Dreiklang-Idee hat Zukunft

Martina Rüscher moderierte die Dreiklang-Sitzung souverän. Martina Rüscher moderierte die Dreiklang-Sitzung souverän. - © Hronek
Erste gemeinsame Sitzung der Dreiklang-Gemeinden Düns, Dünserberg und Schnifis.

 (2 Kommentare)


(amp) Die Sennerei als Partner der Dreiklang-Gemeinden stellt das Sitzungszimmer. Gemeindemandatare und Ersatzleute aus den drei Kommunen nehmen Platz. Auf der Tagesordnung steht die Zukunft der Dreiklang-Idee. Das im EU-Leader-Förderprogramm integrierte Projekt läuft Ende des Jahres aus. Projekt-Managerin Sabine Duelli lässt die Ereignisse in einer imponierend aufbereiteten Replik Revue passieren.
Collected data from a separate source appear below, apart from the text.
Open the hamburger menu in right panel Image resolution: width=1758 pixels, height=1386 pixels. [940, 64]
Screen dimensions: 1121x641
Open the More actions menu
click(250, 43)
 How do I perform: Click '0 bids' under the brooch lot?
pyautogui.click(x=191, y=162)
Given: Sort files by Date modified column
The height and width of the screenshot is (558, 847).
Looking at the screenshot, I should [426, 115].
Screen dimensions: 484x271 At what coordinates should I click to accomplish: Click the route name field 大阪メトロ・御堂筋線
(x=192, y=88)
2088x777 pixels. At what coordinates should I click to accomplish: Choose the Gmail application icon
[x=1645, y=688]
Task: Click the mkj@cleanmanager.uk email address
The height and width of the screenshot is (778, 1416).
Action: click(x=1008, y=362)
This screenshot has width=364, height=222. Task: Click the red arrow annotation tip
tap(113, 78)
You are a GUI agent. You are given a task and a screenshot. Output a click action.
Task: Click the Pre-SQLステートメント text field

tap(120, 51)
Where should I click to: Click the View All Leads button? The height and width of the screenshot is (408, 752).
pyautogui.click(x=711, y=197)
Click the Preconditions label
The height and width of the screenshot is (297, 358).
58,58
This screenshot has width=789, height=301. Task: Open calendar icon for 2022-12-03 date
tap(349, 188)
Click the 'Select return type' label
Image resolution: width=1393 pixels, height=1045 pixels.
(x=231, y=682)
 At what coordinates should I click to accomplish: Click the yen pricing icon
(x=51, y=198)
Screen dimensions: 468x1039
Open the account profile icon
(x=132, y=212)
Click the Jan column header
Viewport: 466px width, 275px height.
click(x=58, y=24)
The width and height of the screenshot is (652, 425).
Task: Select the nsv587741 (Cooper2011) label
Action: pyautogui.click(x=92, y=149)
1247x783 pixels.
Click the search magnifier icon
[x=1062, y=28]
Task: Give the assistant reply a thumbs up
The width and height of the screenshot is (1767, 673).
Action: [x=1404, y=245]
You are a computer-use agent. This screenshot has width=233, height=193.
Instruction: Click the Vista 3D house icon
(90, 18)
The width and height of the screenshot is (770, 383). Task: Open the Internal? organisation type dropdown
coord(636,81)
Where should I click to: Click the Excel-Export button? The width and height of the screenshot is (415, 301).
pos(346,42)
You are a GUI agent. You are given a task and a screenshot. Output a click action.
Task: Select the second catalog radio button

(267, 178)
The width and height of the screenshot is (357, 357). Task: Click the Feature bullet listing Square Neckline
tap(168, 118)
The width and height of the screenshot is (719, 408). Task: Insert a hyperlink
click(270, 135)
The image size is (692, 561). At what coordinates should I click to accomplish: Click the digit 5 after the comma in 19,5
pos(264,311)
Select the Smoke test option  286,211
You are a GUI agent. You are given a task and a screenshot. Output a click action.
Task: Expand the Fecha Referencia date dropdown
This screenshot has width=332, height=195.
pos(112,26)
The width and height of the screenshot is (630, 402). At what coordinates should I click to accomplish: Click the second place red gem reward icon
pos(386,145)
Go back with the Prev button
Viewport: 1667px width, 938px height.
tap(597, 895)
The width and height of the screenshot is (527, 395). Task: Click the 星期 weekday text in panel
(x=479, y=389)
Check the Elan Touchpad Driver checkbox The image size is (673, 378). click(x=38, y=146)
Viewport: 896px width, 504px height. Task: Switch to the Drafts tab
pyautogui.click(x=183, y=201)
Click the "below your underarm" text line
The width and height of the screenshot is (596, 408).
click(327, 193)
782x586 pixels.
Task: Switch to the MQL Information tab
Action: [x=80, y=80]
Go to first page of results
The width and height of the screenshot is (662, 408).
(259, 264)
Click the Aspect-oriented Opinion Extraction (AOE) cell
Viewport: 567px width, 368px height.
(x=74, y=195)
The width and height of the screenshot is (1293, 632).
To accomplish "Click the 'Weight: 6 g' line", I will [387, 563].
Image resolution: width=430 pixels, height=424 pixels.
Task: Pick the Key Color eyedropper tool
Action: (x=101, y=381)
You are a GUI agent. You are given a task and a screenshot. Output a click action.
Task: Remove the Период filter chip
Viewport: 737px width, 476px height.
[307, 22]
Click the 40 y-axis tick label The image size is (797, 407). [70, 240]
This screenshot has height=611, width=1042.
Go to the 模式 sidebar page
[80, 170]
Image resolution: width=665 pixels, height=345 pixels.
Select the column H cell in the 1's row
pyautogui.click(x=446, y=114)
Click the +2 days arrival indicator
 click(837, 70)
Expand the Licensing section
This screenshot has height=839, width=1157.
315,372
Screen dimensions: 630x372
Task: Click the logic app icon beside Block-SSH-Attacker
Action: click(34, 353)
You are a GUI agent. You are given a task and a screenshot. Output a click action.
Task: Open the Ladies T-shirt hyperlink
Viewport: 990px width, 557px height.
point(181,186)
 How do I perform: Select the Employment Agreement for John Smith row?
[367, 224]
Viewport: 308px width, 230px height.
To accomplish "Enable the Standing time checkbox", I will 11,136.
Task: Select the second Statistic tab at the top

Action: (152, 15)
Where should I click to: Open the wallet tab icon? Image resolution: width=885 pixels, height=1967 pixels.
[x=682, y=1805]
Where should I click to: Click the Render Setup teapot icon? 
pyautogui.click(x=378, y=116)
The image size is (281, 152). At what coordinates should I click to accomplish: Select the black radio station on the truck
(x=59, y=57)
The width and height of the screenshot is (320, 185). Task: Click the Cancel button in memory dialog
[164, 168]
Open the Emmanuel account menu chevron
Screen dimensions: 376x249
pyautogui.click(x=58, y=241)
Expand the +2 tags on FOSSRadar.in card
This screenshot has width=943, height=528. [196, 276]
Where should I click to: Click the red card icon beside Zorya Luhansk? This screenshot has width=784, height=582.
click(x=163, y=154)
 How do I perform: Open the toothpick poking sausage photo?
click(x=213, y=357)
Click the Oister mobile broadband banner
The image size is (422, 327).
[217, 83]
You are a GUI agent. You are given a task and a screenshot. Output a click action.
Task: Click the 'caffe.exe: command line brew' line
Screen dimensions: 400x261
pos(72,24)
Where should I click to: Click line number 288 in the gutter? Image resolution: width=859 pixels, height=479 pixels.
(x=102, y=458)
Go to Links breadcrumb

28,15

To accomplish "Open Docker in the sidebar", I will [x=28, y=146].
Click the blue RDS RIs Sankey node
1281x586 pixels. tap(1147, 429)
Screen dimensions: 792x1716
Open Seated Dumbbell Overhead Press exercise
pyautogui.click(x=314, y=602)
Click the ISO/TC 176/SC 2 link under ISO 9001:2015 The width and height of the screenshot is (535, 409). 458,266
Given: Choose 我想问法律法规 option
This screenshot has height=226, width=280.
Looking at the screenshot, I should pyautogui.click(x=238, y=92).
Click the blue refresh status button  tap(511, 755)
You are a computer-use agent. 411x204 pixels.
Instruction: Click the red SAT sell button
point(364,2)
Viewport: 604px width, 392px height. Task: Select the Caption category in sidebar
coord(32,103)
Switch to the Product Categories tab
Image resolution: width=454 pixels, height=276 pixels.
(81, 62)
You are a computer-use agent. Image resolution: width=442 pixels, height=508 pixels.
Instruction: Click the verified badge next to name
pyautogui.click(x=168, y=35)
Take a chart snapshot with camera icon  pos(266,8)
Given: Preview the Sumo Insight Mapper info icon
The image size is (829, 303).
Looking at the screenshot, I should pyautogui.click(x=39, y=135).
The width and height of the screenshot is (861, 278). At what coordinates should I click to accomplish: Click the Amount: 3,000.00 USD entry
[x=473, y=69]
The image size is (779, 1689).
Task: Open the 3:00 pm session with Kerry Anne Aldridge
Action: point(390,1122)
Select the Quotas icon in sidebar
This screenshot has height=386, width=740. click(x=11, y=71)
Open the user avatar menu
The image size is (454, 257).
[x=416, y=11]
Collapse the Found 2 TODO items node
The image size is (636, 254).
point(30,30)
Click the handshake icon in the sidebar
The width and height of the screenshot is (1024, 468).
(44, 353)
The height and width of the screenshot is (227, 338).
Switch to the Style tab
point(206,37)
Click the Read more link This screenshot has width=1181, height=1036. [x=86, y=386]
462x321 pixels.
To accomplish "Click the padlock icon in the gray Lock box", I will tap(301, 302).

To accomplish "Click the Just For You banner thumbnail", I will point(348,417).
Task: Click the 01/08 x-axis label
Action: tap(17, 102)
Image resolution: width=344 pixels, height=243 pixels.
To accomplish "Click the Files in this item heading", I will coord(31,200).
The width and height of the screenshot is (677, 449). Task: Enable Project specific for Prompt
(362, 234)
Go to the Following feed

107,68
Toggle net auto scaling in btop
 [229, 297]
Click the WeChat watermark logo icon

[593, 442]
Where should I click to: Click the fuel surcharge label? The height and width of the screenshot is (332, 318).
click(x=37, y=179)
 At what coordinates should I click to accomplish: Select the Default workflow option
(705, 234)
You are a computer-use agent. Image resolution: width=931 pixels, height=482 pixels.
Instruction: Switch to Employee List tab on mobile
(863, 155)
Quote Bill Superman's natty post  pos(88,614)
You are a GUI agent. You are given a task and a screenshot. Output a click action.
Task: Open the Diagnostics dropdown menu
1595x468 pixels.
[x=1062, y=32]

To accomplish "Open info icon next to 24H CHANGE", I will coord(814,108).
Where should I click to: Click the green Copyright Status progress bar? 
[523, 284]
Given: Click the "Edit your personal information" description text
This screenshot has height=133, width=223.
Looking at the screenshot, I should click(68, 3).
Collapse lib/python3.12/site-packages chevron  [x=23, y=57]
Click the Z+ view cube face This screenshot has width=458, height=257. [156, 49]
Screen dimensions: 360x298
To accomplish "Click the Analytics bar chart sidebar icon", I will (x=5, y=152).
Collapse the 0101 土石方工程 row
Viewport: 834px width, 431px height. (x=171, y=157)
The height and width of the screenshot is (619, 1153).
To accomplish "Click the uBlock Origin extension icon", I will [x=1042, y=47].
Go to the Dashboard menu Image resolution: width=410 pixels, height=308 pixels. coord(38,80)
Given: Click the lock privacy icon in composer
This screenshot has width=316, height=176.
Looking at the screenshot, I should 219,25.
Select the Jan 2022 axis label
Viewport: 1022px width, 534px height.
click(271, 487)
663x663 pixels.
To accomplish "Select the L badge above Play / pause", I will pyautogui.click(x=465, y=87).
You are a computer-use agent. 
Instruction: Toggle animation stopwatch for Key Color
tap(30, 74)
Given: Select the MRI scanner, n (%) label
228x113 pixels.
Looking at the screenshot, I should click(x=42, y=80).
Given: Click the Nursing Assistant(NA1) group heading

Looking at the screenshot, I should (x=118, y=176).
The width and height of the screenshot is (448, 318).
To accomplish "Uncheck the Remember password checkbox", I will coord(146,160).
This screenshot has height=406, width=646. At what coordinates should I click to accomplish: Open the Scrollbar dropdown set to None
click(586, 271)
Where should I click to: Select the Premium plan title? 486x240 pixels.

In den Arbeitsgruppen Kulinarium, Kultur, Landschaft und Vermarktung wurden Schwerpunkte gesetzt.

Wanderwege-Konzept
So wurde beispielsweise ein Wanderwege-Konzept samt Beschilderung, Wanderkarte und geführten Dreiklang-Wanderungen umgesetzt. Mit den Fanni-Amann-Tagen und dem „Käse & Kollegen“-Kulinarium wurden die Stärken der „Gold verwöhnten“ Sennerei und der heimischen Gastronomie aufgezeigt. Dreiklang-Theater, Dreiklang-Chorkonzert, Lesewanderungen und Künstlertreffs widerspiegeln die kulturelle Vielfalt und bei der Vermarktung heimischer Naturprodukte die Märkte ideale Plattformen. Dazu kommen noch marketingstrategische Maßnahmen mit Dreiklang-Gutschein, Stammtischen, Produktefolder und anderen.

Umweg-Rentabilität
Umweg-Rentabilität der Dreiklang-Initiative zeigt sich auch in der Steigerung der Fahrgastzahlen beim ÖPNV auf der Linie 75 a und bei den Seilbahnen in Schnifis. Seit der „Rettungsaktion“ 2008 konnten die Seilbahnfahrten von 24.000 auf derzeit über 37.000 gesteigert werden. Statt der ursprünglich prognostizierten Projektkosten von 553.000 Euro wurden lediglich 279.500 Euro aufgewendet. Abzüglich der Förderungen mussten sich die Dreiklanggemeinden gemäß dem Bevölkerungsschlüssel 156.500 Euro an Aufwendungen teilen.

Klares Votum
Bei der Abstimmung, ob die Dreiklang-Idee auch nach Auslaufen der EU-Leaderperiode eine Fortführung erfahren soll, gab es mit 26:3 ein klares Votum der Gemeindevertretungen pro Dreiklang. Lediglich drei Gemeindevertreter aus Schnifis sehen die für die Gemeinden anfallenden Kosten für ein eigenes Büro samt Management skeptisch und stimmen dagegen. Bei der Frage nach einer periodisch einzuberufenden Dreiklang-Gemeindevertretungssitzung und der Rekrutierung allfälliger Geldquellen zur Umsetzung von weitern Dreiklangprojekten 2012 ist man sich in den Gemeindevertretungen grundlegend einig. Martina Rüscher als „Moderatorin von außen“ hat stellvertretend für die drei Bürgermeister Andreas Amann, Ludwig Mähr und Walter Rauch die Zügel während der Sitzung fest in der Hand.

Dreiklang in Dur und Moll
(amp) Die Diskussion um die Fortführung des Dreiklang-Projektes spießt sich an den Kosten. Die „Oppositionellen“ in der Schnifner Gemeinde-Stube vom „Team Schnifis“, Simon Lins und Anita Lins hinterfragen in ihren Wortmeldungen die Effizienz des Dreiklang-Managements und dessen Kostenstellen. Braucht es überhaupt ein Dreiklang-Büro und professionelles Management? Der Schnifner Gemeindevertreter Herbert Dünser bringt es auf den Punkt: Einzeltöne gehen im Dreiklang unter, egal ob dieser in Dur oder Moll intoniert wird. Unüberhörbar steht die Forderung nach mehr touristischen und gastronomischen Einrichtungen im Raum. Dazu muss man aber im Dreiklang auch öffentliche Mittel in die Hand nehmen um die Region Touristen attraktiv zu machen und dann auch entsprechend die Werbetrommel zu rühren. Dass man da auf gutem Wege ist zeigt nicht zuletzt auch die Alte Mühle, das das „Mulino“ in Düns. Resümee: „Profit stellt sich nicht von selber ein“.